I highly recommend spending at least a couple days in the Loire Valley to see several of these beautiful structures. Good bases for exploring the area include Blois, Amboise or Tours. I have a hard time picking a favorite. Some are very large (Chambord is huge) and others are smaller but have more elaborate interiors and decorations. Although it’s called the Loire “Valley” the area is quite flat, agricultural, and a popular bike route.
Chenonceau (along with Chambord–below) is considered the Renaissance masterpiece of the Loire Valley. The main castle was built from 1513-1521. It was the home of the mistress of King Henri II (Diane de Poitiers) in the mid 1500’s.
There are a number of beautiful tapestries here, but it was hard to get interior pictures as they weren’t allowed.
The long two-story gallery spanning across the Cher River was built in 1570 by Catherine de’ Medici (wife of King Henri II) and was used as a hospital ward in World War I. In World War II, the far bank of the river was the border of the free zone of France and passing through the gallery meant escaping from Nazi occupied France.
The largest of the Loire Valley chateaux, Chambord was begun by King Francios I in 1519, and later finished by Louis XIV in 1685.
It has 440 rooms and was a “hunting lodge.” One of the most unusual features is the roof, with highly decorated towers and chimneys.
The interior is largely bare and open.
The Grand Staircase, with the “double helix” construction, was supposedly designed by Leonardo da Vinci.
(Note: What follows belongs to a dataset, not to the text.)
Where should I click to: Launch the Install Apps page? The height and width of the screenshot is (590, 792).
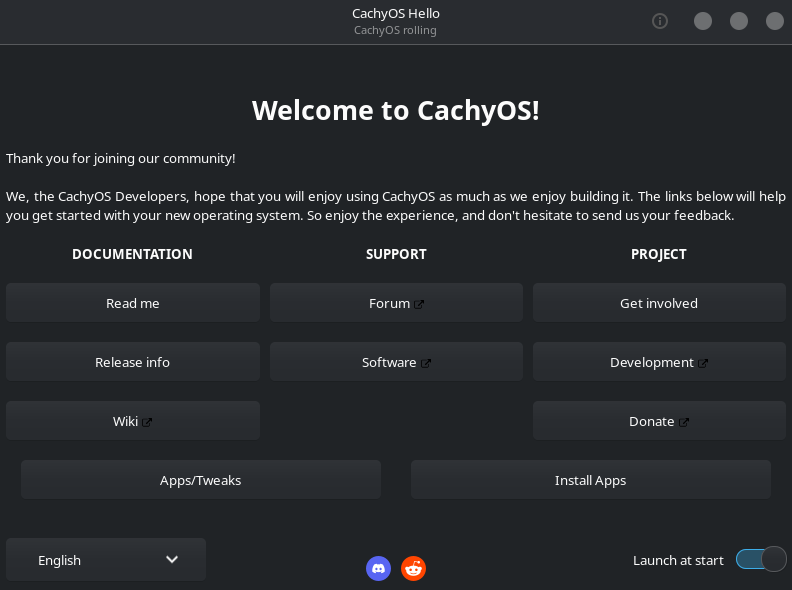pyautogui.click(x=591, y=480)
The design means that someone going up the staircase and a person going down would not meet!
Chaumont was built in 1445 on the grounds of an earlier castle from the 10th century. The rebuilt chateau was designed less for defensive reasons but still has the feel of a medieval castle with a drawbridge, turrets and crenellated walls.
When Diane de Poitiers was kicked out of Chenonceau by Catherine de’ Medici after King Henri II’s death, she was moved here. While not as elegant as Chenonceau, it’s still not too bad of a place to live!
Amboise is a great medieval town, in addition to having a 15th century chateau and the nearby Gothic Chapelle St-Hubert, Leonardo da Vinci’s burial spot.
The chateau has quite a place in French royal history with several kings either having been born or raised here, or living and dying here. Catherine de’ Medici’s 10 children also were raised here.
Although the chateau itself is a bit smaller than some of the others, the setting, town and overall feel of Amboise makes it a must-see location in the Loire Valley.